The third thing I would say about retail deposits is that commercial banks have no need for retail deposits as useful assets.  Fundamentally this is because the commercial banking system both creates and destroys bank credit money as it deems appropriate.  Banks are only interested in acquiring the reserves which tag along in principle after all retail deposits, and have no interest in acquiring bank credit money itself.  This explains why any payments to a commercial bank – for any purpose whatsoever – entail the destruction of bank credit money and a temporary reduction in the money supply.  Only the associated reserves are retained intact.

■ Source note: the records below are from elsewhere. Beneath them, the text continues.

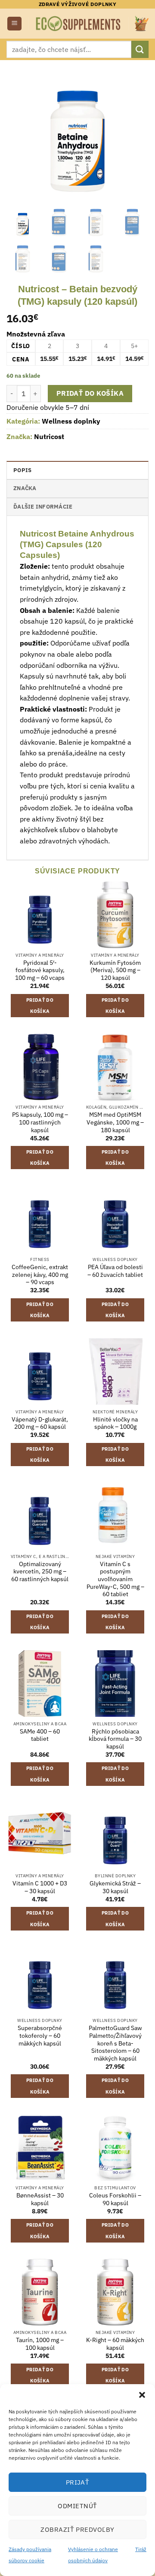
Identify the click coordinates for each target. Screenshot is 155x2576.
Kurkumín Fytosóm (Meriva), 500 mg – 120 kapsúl (115, 970)
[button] (142, 2395)
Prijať (78, 2482)
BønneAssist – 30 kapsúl (40, 2199)
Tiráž (140, 2549)
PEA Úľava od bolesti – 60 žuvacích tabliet (115, 1271)
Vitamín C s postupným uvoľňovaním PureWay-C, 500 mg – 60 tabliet (115, 1579)
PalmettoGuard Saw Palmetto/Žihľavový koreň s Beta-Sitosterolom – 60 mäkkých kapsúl (115, 2043)
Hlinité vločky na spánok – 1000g (115, 1423)
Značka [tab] (25, 488)
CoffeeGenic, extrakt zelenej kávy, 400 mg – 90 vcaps (40, 1275)
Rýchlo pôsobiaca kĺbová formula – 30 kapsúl (115, 1739)
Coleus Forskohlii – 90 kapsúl (115, 2199)
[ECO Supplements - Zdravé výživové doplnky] (78, 23)
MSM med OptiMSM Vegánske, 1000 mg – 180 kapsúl (115, 1122)
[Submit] (140, 49)
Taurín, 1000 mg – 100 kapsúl (40, 2344)
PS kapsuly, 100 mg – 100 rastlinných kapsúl (40, 1122)
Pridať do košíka (90, 393)
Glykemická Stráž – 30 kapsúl (115, 1887)
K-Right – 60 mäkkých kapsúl (115, 2344)
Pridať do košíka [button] (39, 1005)
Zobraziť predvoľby (77, 2529)
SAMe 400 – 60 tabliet (40, 1735)
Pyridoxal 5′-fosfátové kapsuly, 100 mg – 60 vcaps (40, 970)
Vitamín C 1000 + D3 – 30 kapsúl (39, 1887)
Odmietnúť (77, 2506)
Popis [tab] (22, 470)
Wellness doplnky (71, 421)
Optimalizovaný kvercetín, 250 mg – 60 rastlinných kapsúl (39, 1572)
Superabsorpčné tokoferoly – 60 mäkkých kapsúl (40, 2035)
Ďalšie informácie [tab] (42, 506)
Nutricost (49, 436)
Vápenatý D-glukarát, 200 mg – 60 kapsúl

All of this background will help to place into a proper perspective the Hummel proposal to create a single national depository – which is basically incompatible with a fractional reserve system.  Such a national depository would contain deposits of government-created money only, and would be unable to operate in parallel with existing banks issuing credit money deposits.  If banks were to become transformed into true intermediaries (like finance companies) then they would lose the power to create credit money, and the basic reason for their acting as depositories for the nation’s money would also cease to exist.  In these circumstances, a single national depository, which neither borrows nor lends, begins to make sense — as the most efficient way of carrying out the necessary depository function.

John Hermann

5 Comments

  1. minglingmike

    Been doing a lot of reading and also writing about monetary reform. Did you know that in Switzerland there’s a direct-democratic people’s initiative getting started for AMI-type reform?
    See my blog “free money (drugs sold separately)”
    And do consider the banks-need-boundaries.net petition at change.org
    Most experts seem to shun it, because it also mentions non-monetary aspects. Explained that in the main site under “solutions – beyond money creation”.
    My neighbor says that Vollgeld (Sovereign Money) is doomed from the start because we’d have to trust the implementation to people who have already failed. I say: educate the population!

  2. Dave Ironside

    With respect to the AMI model, much criticism in the public domain centres on the idea that ‘no bank could survive’ without the power to create new money’. The JAK cooperative bank in Sweden does just that and has done since the early 20th century – offering loans at zero interest to boot. This kind of example should be brought to bear in any debate about the feasibility of full reserve banking.

  3. Jim Harvey

    It looks like Hummel introduced the national depository idea mainly on the grounds of efficiency, not because he thinks it important to separate the depository function from intermediation.

  4. economicreform

    Response to Tom Usher from John Hermann: Here is the more complete thread (from very recent commentary in the ‘LinkedIn’ Monetary Reform and Banking Group), so that there can be no doubt about what Ellen Brown actually said:

    EB: ” … Private bankers created credit by pretending they were lending gold. And they got enormous private leverage out of the deal. But the credit idea itself was a good one. All it takes to transmute it into something that serves the public is to limit its issue to public banks. This is the basic premise of my forthcoming book on same, tracing public banking through history. ”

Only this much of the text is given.